### Data
◆ ◆ ◆ ◆ ◆

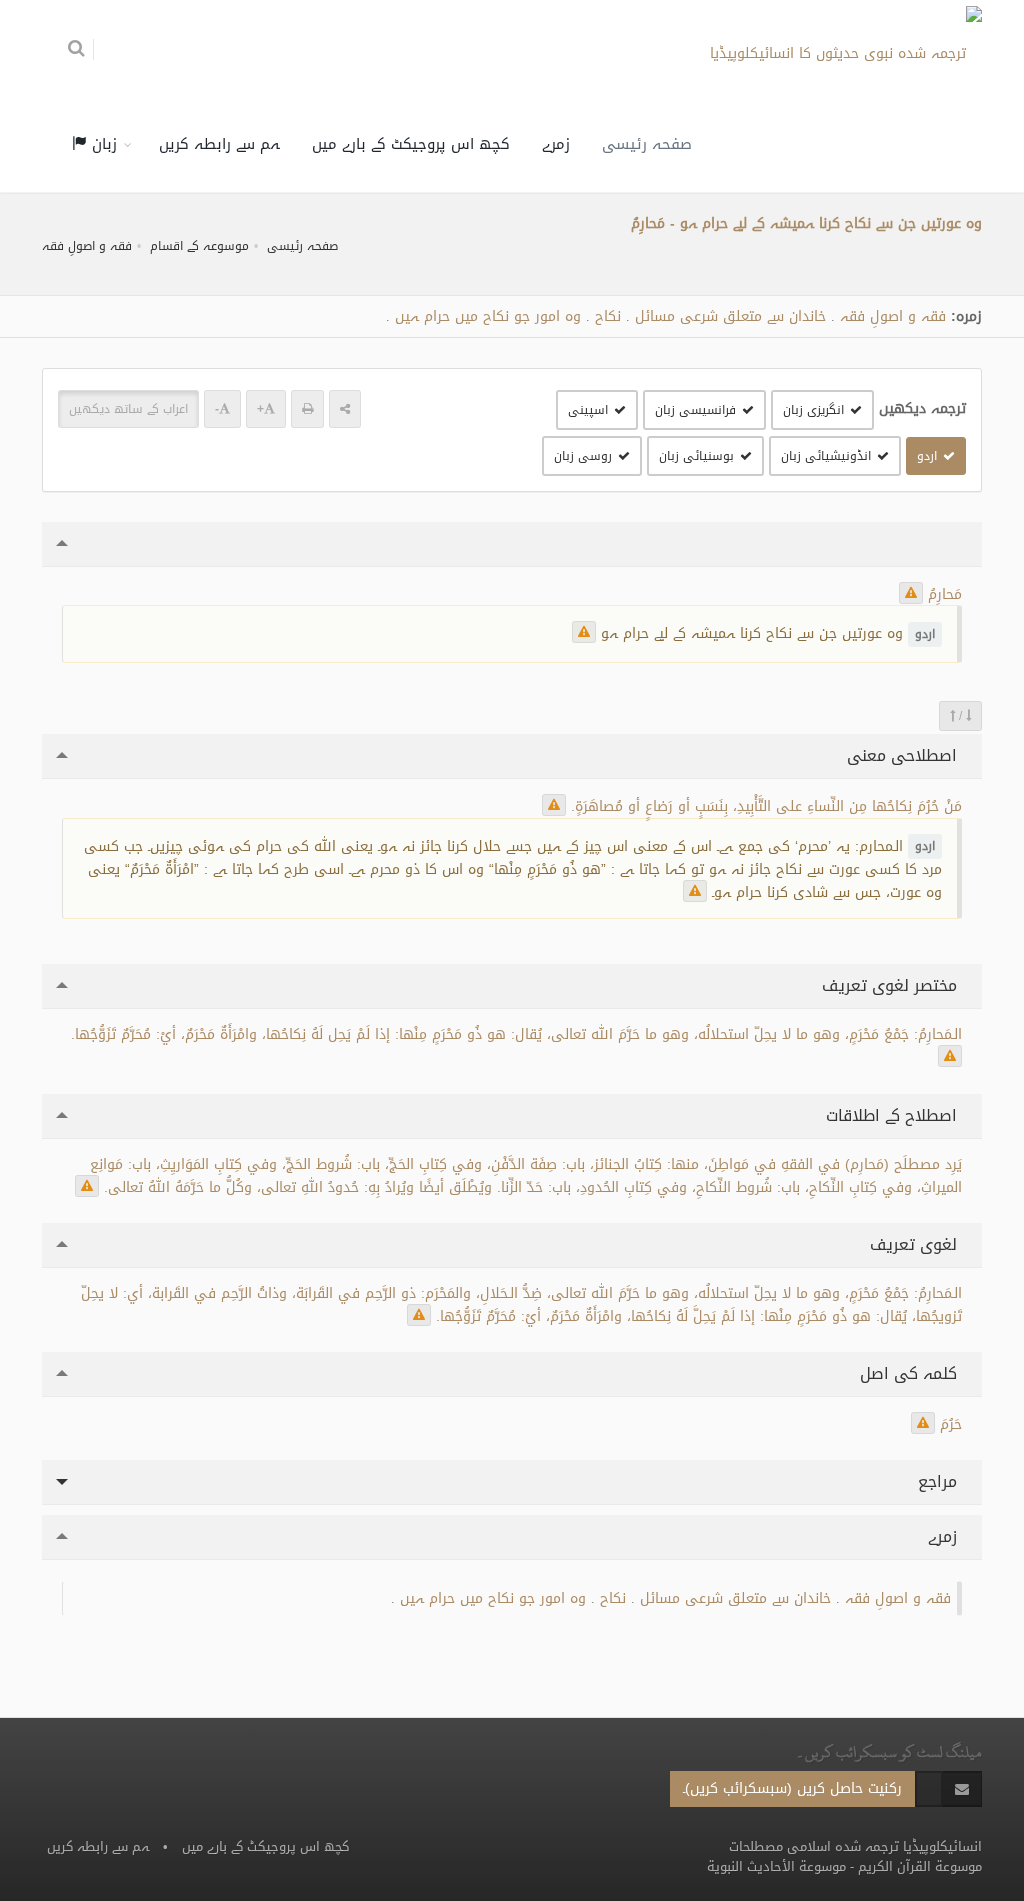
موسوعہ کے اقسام (199, 246)
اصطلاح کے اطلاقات (894, 1115)
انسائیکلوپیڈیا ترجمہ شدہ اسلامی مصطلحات (855, 1846)
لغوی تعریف (916, 1244)
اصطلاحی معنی (904, 755)
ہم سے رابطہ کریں (219, 144)
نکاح (608, 316)
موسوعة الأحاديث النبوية (776, 1866)
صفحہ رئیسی (647, 144)
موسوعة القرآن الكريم (920, 1866)
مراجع (940, 1481)
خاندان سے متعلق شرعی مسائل (730, 316)
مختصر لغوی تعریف (892, 985)
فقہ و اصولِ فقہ (87, 246)
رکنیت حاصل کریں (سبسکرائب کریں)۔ (792, 1788)
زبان (102, 144)
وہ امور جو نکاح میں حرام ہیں (488, 316)
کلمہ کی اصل (911, 1373)
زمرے (556, 144)
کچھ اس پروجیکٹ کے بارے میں (411, 144)
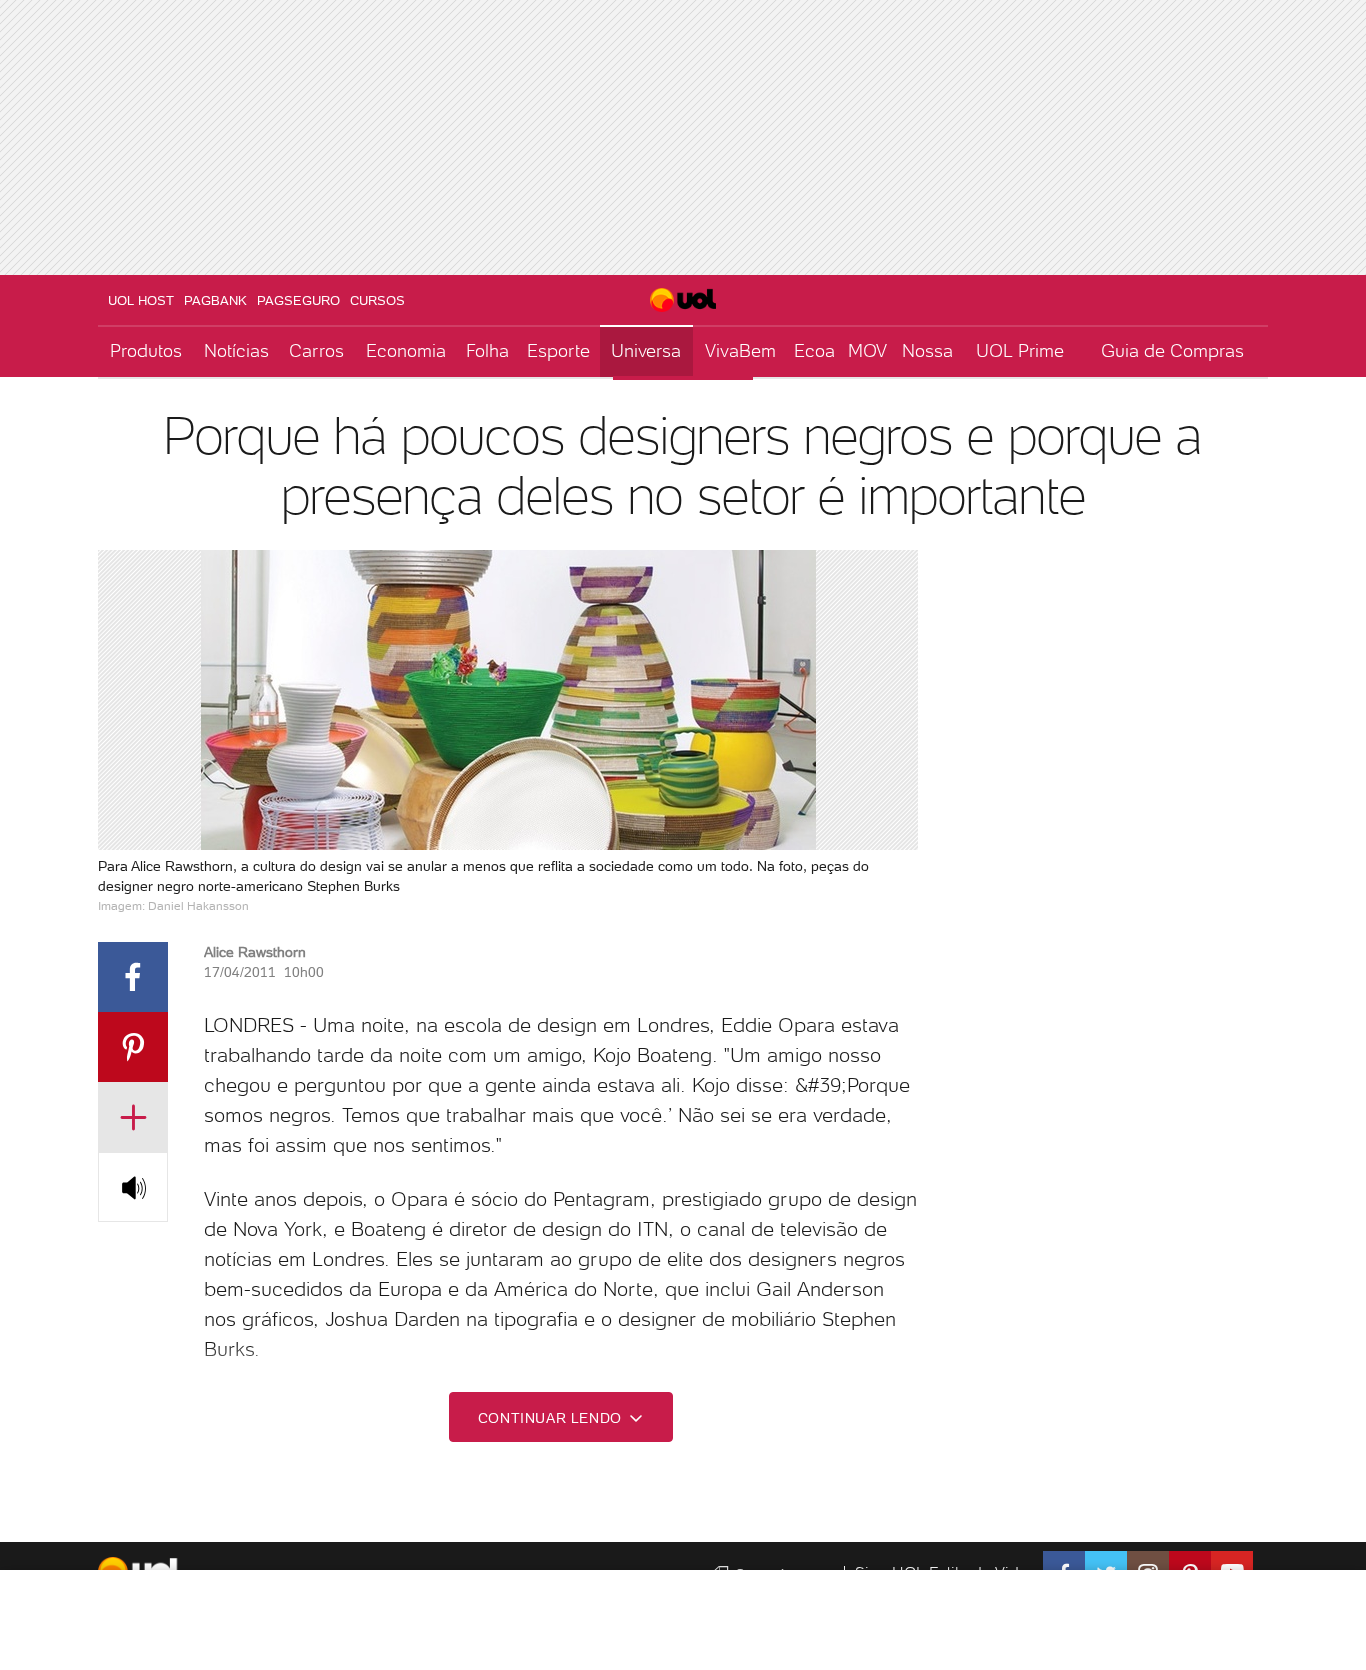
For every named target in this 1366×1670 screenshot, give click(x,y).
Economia (406, 350)
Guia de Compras (1172, 350)
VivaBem (740, 350)
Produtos (146, 350)
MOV (867, 350)
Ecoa (814, 350)
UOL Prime (1020, 350)
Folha (487, 350)
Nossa (927, 350)
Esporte (558, 350)
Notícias (236, 350)
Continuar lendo (552, 1418)
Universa (646, 350)
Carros (316, 350)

◆ ◆ ◆ ◆ ◆

The range to copy runs from the line with "نکاح (608, 316)" to the last line of the entries, both included; copy it exactly and leave out the pictures.

نکاح (608, 316)
موسوعة الأحاديث النبوية (776, 1866)
صفحہ رئیسی (647, 144)
موسوعة القرآن الكريم (920, 1866)
مراجع (940, 1481)
خاندان سے متعلق شرعی مسائل (730, 316)
مختصر لغوی تعریف (892, 985)
فقہ و اصولِ فقہ (87, 246)
رکنیت حاصل کریں (سبسکرائب کریں)۔ (792, 1788)
زبان (102, 144)
وہ امور جو نکاح میں حرام ہیں (488, 316)
کلمہ کی اصل (911, 1373)
زمرے (556, 144)
کچھ اس پروجیکٹ کے بارے میں (411, 144)
For every named target in this 1366×1670 screenshot, give click(x,y).
Economia (406, 350)
Guia de Compras (1172, 350)
VivaBem (740, 350)
Produtos (146, 350)
MOV (867, 350)
Ecoa (814, 350)
UOL Prime (1020, 350)
Folha (487, 350)
Nossa (927, 350)
Esporte (558, 350)
Notícias (236, 350)
Continuar lendo (552, 1418)
Universa (646, 350)
Carros (316, 350)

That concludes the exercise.